Monday, June 17, 2013


There is a lone dandelion blooming in an otherwise manicured lawn, next to the red swinging chair. June, and yet no fireflies. I expected them in May. I wait, in an otherwise pleasant rainy mood, on the back patio in my underwear, with a cigarette and reading glasses and blue-painted toenails while I peck on the computer keys about nothing at all. Not about fireflies. This afternoon I thought I heard the cicadas outside my office window. What if there is no summer, only a series of disappointing hot days that you've built up in your mind because of childhood summers?

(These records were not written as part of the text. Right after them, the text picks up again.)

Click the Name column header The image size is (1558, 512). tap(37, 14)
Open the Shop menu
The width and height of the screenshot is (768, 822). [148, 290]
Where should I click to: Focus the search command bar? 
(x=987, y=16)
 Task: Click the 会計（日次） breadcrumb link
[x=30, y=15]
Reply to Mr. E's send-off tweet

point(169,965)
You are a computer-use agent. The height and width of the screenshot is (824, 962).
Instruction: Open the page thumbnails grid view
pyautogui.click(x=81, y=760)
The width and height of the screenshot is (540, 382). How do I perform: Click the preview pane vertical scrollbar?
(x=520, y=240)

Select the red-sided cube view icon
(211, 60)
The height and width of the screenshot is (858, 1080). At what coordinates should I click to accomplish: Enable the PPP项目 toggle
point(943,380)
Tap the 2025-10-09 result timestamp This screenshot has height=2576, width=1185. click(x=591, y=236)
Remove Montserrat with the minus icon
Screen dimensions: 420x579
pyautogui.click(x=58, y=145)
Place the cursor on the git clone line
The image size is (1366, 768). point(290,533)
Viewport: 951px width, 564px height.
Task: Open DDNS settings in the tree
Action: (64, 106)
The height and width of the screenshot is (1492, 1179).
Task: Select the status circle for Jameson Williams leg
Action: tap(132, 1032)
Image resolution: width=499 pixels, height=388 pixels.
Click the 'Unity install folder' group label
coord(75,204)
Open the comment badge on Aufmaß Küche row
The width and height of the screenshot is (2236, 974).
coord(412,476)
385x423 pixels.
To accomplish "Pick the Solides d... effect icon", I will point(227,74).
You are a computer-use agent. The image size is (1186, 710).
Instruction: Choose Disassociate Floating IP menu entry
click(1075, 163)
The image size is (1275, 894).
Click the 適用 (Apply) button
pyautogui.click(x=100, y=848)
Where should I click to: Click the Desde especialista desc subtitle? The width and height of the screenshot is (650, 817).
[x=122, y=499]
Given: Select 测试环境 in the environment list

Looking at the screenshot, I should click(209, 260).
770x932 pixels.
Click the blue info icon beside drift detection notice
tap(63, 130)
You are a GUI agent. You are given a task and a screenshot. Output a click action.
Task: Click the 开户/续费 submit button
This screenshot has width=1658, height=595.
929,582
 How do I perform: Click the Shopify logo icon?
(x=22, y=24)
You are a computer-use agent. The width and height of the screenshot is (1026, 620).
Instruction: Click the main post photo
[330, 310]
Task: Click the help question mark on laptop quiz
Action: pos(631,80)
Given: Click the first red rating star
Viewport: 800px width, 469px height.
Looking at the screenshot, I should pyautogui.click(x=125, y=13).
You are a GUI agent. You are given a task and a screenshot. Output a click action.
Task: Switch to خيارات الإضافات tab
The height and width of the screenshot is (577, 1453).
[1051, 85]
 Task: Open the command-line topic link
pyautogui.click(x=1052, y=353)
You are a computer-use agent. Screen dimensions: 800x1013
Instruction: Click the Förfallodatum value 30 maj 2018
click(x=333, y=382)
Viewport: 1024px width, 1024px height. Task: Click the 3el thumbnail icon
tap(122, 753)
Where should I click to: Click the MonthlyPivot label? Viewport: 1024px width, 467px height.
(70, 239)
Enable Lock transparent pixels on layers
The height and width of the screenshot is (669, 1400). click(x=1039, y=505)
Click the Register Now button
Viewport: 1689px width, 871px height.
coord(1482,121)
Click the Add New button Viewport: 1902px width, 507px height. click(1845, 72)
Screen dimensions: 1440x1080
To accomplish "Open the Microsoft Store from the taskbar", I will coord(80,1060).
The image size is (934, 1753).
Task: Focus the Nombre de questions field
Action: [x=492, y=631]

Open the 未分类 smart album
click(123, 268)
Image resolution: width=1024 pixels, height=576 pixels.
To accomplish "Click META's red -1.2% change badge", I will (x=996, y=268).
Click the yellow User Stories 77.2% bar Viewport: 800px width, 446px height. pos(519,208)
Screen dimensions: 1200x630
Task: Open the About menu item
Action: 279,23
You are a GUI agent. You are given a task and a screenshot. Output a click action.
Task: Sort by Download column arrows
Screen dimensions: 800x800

What if there really is no summer because of the windows and the walls and the air conditioning? My student from Vietnam says everything is open there- a seamless transition between outside and inside.
What if you felt a breath in your ear that told you only have twenty years left to live?
How would the ocean make you feel then? The mountains? Big or small?
What if, after your father's funeral, you felt him standing in your living room?
What if, the smell of rain hitting the sage leaves makes you remember sitting beside an open window in the late summer?
What if, life is only a series of disappointing hours strung together with just enough hope to make you hope for more?
What if, your parents punished each other for thirty years, outlasting suitcases and boxed dishware, outlasting presidents, outlasting each other's sold houses and wrecked cars and obituaries in the Sunday paper and the ozone hole and grandchildren's birthdays?
What if, say, you were the fastest typist in the tenth grade?
What if, the car behind you is always honking because you miss the green light because you're perfecting a phrase like: "My life has been relatively difficult" or "In the grand scheme of things, this has been a long, hard road, relatively speaking" and this is because you're thinking about water-borne diseases in Darfur.
Once, I saw angels on a cloud from my airplane window, and my mother said I was imagining things.
If I had a story to tell all of you, this is how I would begin. With the sound of the typewriter banging out a turn of phrase through the night. This is how I would begin. What you think are ordinary hours are actually tiny miracles, waiting for you to see them.